God created man autexousion, “free and sui iuris,” so that the actions of each individual and the use of his possessions were made subject not to another’s will but to his own.… For what is that well-known concept, “natural liberty,” other than the power of the individual to act in accordance with his own will? [Commentary on the Law of Prize and Booty (1604-5), II (p. 33-34)]
There has been something like an ideological war among natural law thinkers in the 17th and 18th centuries – to some extent replicated in present-day histories of natural law – and Grotius has been called as a witness on practically all of the contentious points. Consequently we have many different Grotiuses: Grotius the absolutist, according to Rousseau; the liberal (Adam Smith); the confused thinker (Pufendorf), and so on. Grotius’s natural law equally shows this capacity for multi-interpretability: the last of the Scholastics (Peter Haggenmacher), the first modern (Richard Tuck), or something in between (Annabel Brett). Grotius for sure is himself at least partly responsible since he likes to overargue his case by giving multiple arguments from different philosophical backgrounds (Aristotle, Plato, Stoics, Epicureans, and Skeptics) and from different literary sources (Bible, poets, classical philosophers , Scholastics). Look at how he describes the law of nature. It is “not those written laws, indeed, but the immutable laws of Heaventhe sole judge is natural reason” (IPC, I, p. 16).  “Baldus, who has wisely ruled that in any controversy arising between claimants of sovereign power , the arbiter of good and evil.” The laws of nature are ordained by God, but through his creation; they are discovered by the joint intelligence of mankind (the consent of all nations). Moreover, the distinction between the primary and secondary law of nature doesn’t help to clarify. And the law of nature can be known a priori and a posteriori.

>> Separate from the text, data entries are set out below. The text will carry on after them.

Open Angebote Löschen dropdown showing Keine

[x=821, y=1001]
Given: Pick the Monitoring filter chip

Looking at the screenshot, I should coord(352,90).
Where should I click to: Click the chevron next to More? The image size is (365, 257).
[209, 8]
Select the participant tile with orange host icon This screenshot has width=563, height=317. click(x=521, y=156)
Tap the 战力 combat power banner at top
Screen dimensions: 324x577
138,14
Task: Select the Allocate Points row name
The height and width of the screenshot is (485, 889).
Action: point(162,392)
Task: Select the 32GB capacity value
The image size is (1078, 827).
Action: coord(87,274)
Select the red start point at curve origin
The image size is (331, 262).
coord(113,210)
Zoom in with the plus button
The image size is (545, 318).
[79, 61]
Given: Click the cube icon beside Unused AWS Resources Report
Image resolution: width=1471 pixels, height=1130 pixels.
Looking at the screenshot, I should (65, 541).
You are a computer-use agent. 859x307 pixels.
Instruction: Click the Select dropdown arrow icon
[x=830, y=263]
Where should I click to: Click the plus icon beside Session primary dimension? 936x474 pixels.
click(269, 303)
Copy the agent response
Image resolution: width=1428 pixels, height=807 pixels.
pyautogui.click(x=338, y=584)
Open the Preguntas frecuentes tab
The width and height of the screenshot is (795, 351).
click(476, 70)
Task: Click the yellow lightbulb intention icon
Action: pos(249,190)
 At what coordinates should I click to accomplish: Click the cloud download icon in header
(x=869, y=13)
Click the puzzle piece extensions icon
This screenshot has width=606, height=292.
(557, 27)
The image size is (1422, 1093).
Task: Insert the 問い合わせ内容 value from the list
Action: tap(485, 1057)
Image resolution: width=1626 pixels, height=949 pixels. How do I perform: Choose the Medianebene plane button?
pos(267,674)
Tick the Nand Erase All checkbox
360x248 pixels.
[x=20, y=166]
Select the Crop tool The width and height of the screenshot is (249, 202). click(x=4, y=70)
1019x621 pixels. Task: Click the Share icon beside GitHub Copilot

Grotius clearly misses an awareness of the issues that will become crucial for his successors in natural law.
Yet there is method in this madness. Grotius has a habit of using unlikely candidates to speak in his support. In the Commentary, e.g., Grotius quotes Aristotle to support his notion of subjective rights against the Aristotelian conception of objective value. This type of forensic rhetoric has irritated his more philosophically minded readers, yet it should not distract one from seeing how effective Grotius was with this strategy. He inescapably introduced a legal and political individualism into the intellectual mindset of Protestant countries, together with a reworked cosmopolitanism meant to overcome the disastrous effects of reason-of-state politics. This legal and political individualism was considered to be central to the commercial success of the Dutch Republic, and thus permeated social and political thought all over Europe, sometimes in a more authoritarian fashion (Hobbes, Pufendorf, Rousseau), sometimes in a more libertarian fashion (Locke, Smith). Theologians wrestled with jurists, political thinkers with historians, and grand schemes of natural law took the place of Grotius’s attempts in the early 17th century to salvage justice from European warfare. But his success was more solid as it had become almost invisible.